Obedientes, inclinam-se os meditativos violoncelistas sobre as suas cordas. O
tempo para a afinação dos instrumentos está preste a terminar. Um derradeiro
toque experimental de uma clarineta ecoa, triunfal e hesitantemente, aos nossos
ouvidos.
Agora
chegou o delicioso momento: o regente, trajado de preto, empertiga-se; as luzes
da sala apagam-se, de repente; sobre a estante reluz, fantasticamente iluminada
por uma invisível lâmpada, a partitura branca. Nosso regente, que todos
estimam, já deu o sinal com a batuta. Levanta e abre os braços. Empertiga-se
mais ainda na concentrada tensão do instante. O regente joga agora a cabeça
para trás. Mesmo de costas, adivinha-se o poder de comando que emana do
relampear de seus olhos. Suas mãos se movem como pontas de asas. Em pouco
tempo, curtas, ligeiras e espumosas ondas, saídas das cordas dos violinos,
inundam a sala, a atmosfera e o meu coração. Dissipam-se a assistência e a
sala, o regente e a orquestra, estremece e dissipa-se o mundo inteiro, para ser
recriado, sob novas formas, na minha consciência. Ai do músico que tentasse,
agora, construir um mundo pequeno e mesquinho, um mundo irreal, sofisticado,
mentiroso, para nós que estamos sob o encanto da esperança!
Mas
isso não acontecerá, pois há um mestre em ação. Do vazio e do abismo do caos
ele lança uma onda ao ar, largo e poderoso. Acima dela surge, logo, um
penhasco, uma ilha solitária, um inquieto refúgio acima do abismo dos mundos. Sobre
o penhasco vê-se, em pé, um ser humano, o ser humano solitário no infinito. Na
impassível solidão, ressoa o seu coração palpitante com um lamento alentador.

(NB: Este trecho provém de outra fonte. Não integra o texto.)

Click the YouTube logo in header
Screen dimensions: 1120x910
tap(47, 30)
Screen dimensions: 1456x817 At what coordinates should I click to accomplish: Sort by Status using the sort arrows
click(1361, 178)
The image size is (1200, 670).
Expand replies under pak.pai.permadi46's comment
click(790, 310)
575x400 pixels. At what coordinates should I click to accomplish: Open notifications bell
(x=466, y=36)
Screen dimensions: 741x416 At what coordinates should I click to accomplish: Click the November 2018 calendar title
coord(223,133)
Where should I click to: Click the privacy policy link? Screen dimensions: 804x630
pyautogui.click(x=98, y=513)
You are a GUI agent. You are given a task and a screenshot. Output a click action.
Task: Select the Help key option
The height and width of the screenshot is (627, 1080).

Vemos aqui, de pé, um homem, um mestre, certamente, librando-se, hesitante,
sobre o abismo, um homem em cuja voz pulsa o medo.
Mas
eis que o mundo soa ao seu encontro. A melodia anima o incriado, a forma
penetra o caos, o sentimento ressoa na infinidade do espaço. Surge o prodígio
da arte, a repetição da criação. Vozes respondem à pergunta solitária, olhares
luzem ao encontro dos olhos solicitantes, um coração pulsátil e a possibilidade
de amor irrompem timidamente da solidão. Na alvorada de sua jovem consciência,
o primeiro homem torna posse consentida da Terra. Desabrocha nele o orgulho e
alegre e profunda ternura. A voz cresce e domina, proclamando a mensagem do
amor.
Sobrevém
o silêncio; terminou a primeira parte do concerto. E voltamos a ouvi-lo, o ser
humano, cuja existência e cuja alma nos compreendem. A criação continua a
processar-se, trava-se a guerra, sobrevêm a pobreza, a dor e o sofrimento.
Postura erecta, lança do regente os seus lamentos, que nos compungem o coração.
Sofre por um amor não retribuído, mas supera o terrível abandono pela
inteligência e o autoconhecimento. Sua música, mergulhada na dor, manifesta-se
em sons plangentes. A trompa clama lastimosa, em desespero. O violoncelo chora,
tímido. A consonância de muitos instrumentos congela-se em tristeza, gélida e
pálida, arrepiante e desesperada. Da noite do sofrimento elevam-se tristes e
frias melodias, recordações de alegrias e felicidades passadas, como
constelações obscuras ou desconhecidas.
Mas a
última parte tece da tristeza um fio dourado de consolo e resignação. Como o
oboé escala a dor e, vertendo todas as lágrimas, se aquieta no repouso! As
pelejas terminam em bela serenidade. As turvações se diluem e, de repente,
ficam tranquilas e puras. As dores se refugiam, com pudor, em um sorriso
redentor. O desespero transforma-se com humildade, em compreensão da
necessidade. A alegria e a ordem retornam, engrandecidas e mais promissoras.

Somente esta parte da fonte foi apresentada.